I open the fridge door. I see an opened pack of milk chocolate. The instant my eyes detect it my emotional circuits react at lightening speed. Flashbacks of previous pleasure return producing warm excited emotions that fill me with desire. In seconds I eat the bar. My request is granted. It is down the hatch before I can say the words 'chocolate has many calories'. The bar stood no chance of survival.
Are my emotions then not a rapid response mechanism to activating agents or triggers?
Triggers may be even be internal I guess, arising in our minds, but they are easier to see and understand with external things, like a song, a place, a colour, a shape, a taste, a sight of food or drink. I see it, want it, eat it and it's over and all in a heartbeat or two.

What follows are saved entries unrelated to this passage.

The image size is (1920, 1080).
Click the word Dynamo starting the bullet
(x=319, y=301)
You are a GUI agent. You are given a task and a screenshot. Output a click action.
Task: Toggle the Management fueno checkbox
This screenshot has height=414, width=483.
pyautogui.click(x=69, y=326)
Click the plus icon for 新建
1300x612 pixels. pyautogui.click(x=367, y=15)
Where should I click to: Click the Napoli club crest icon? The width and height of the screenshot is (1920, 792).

Thinking, well, it's maybe overrated. There was no thinking involved, at least not of the slow, steady, reflective sort. Sure, I can be mindful. I can see the chocolate in the fridge door, observe the warm fuzzy feelings, acknowledge them, allow them to pass away while I simultaneously review all the disadvantages to eating the chocolate.
Sadly, I'm not yet that enlightened. So, my road to success might have to begin with removing or staying away from my activating agents. When I attain enlightenment I will manage to resist temptation and overcome my urges with wisdom. There may be a part 3.